[Tasks to perform]:
1. Summarize the page on asthma and disability benefits in two sentences.
2. Pick up the page on asthma and disability benefits after its final sentence and keep writing it.

[[ Passage to read open ]]

Can I Receive Disability Benefits for Asthma? | Hensley Legal

Can I Receive Disability Benefits for Asthma?

asthma muncie indiana

Chronic asthma is much more than the occasional allergies when the flowers and trees start to bloom. It’s a condition that can impact a person’s ability to do the one thing necessary to live — breathe.

Someone with asthma struggles to do simple tasks that others take for granted, like working. To be able to work at a job where you can earn a living for your family is what everyone wants, but if you are someone with chronic or severe asthma, that may be hard to do. In this case, severe cases of asthma may be able to qualify you for Social Security disability benefits.

What to Know About Asthma

asthma

A type of respiratory disorder, asthma is an inflammatory lung disorder that effects your ability to breathe by constricting airways. When someone with asthma takes a deep breath, instead of their airways relaxing like normal, they may constrict or start to spasm. When this happens— the airway narrowing— the person becomes breathless, begins to wheeze, and gasps for air. This is called an asthmatic episode.

[[ Passage to read closed ]]
[[ Raw data open ]]

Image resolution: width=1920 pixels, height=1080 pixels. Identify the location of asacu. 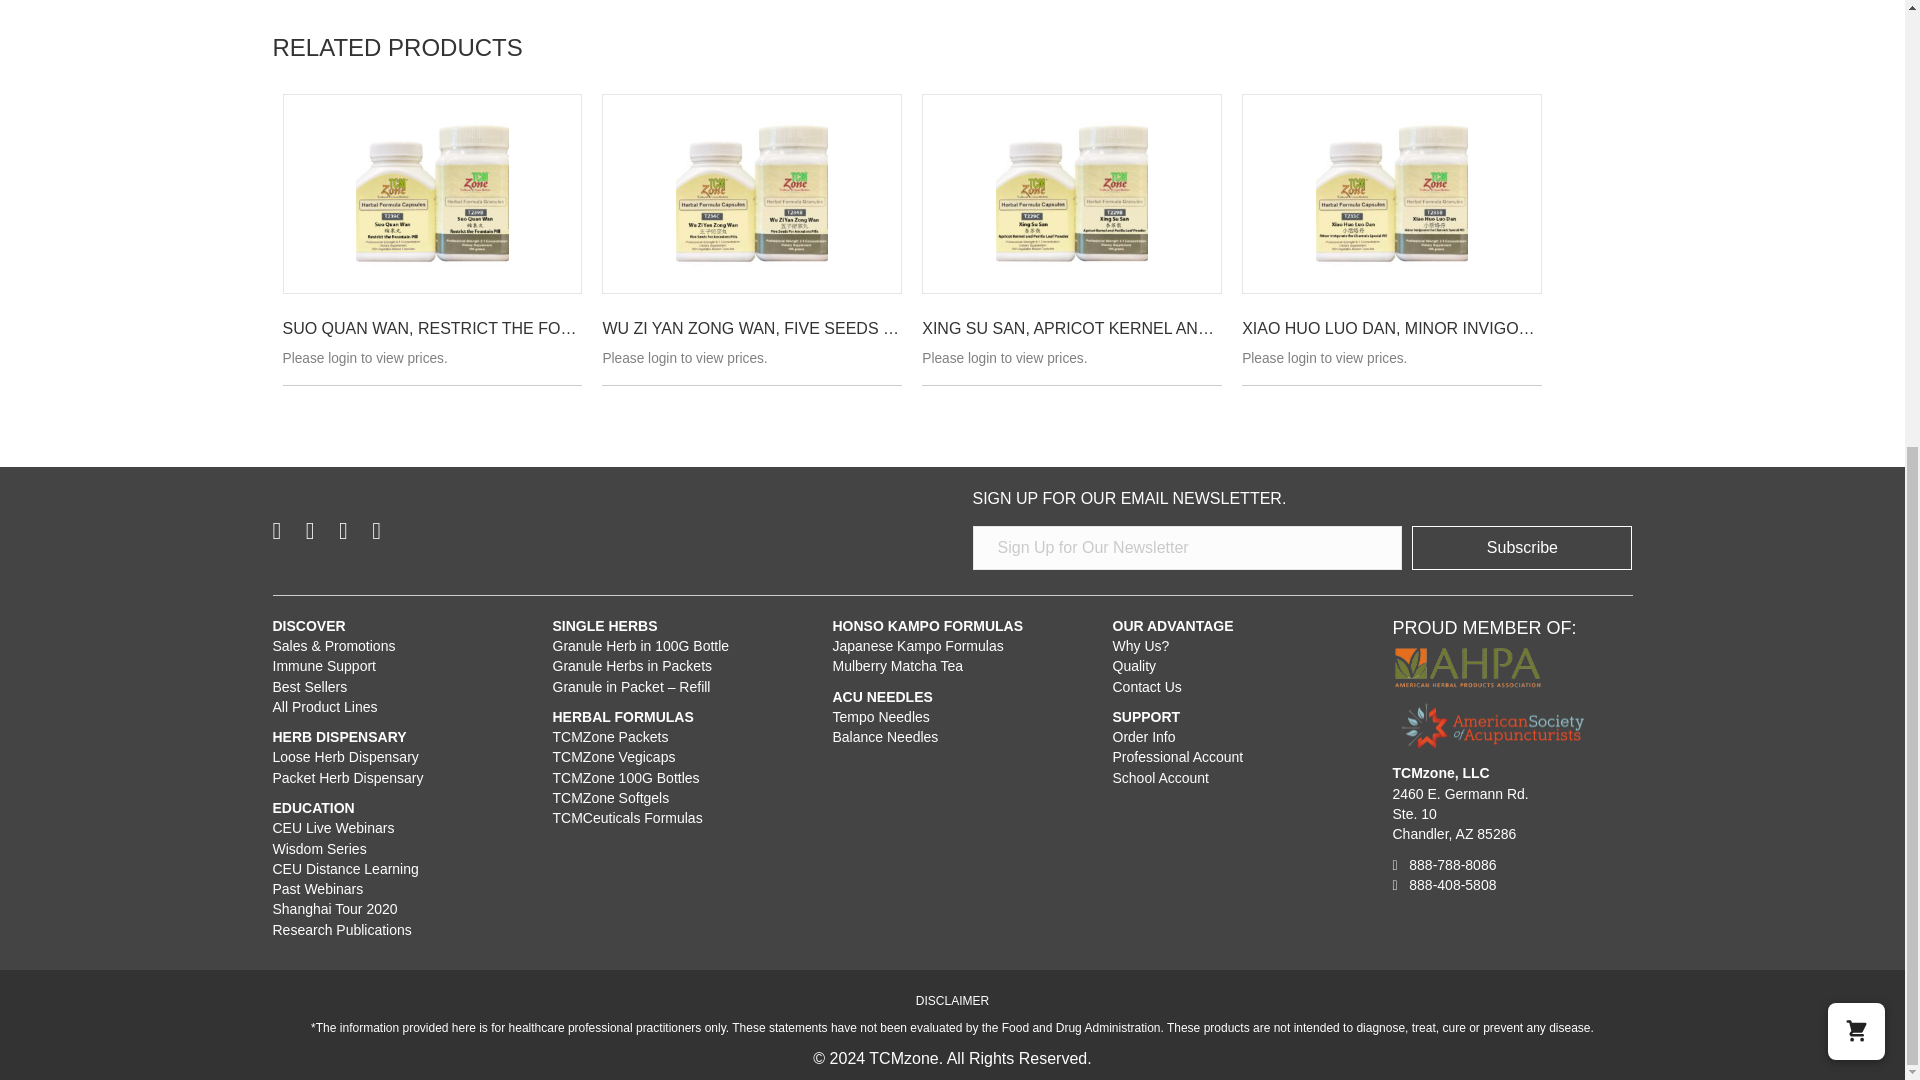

[[ Raw data closed ]]

[Answer set]:
1. Chronic asthma is an inflammatory lung disorder that constricts the airways, so a person having an asthmatic episode becomes breathless, wheezes, and gasps for air. Because it can make simple tasks such as working hard to do, severe asthma may qualify a person for Social Security disability benefits.

2.
Asthmatic episodes can be classified as either chronic or acute. When people typically think of asthma, dealing with allergies and sinus drainage, they are thinking of chronic asthma. In addition to allergies, chronic asthma can be associated with bronchitis, emphysema, or COPD. All of these conditions vary in length and severity of attack.

Just like most other medical conditions, there are different stages to asthma. The two primary stages are

  • Hyper-Reactive Response: When the muscles in your airway tighten because of an outside stimulant.
  • Inflammatory Response: When the immune system triggers the airway to swell then fill with fluid to produce mucous. This is what makes people with asthma sensitive to common air particles— dust and pollution— and cold air, normal exercise, and even emotional stress.

Can You File for Disability with Asthma?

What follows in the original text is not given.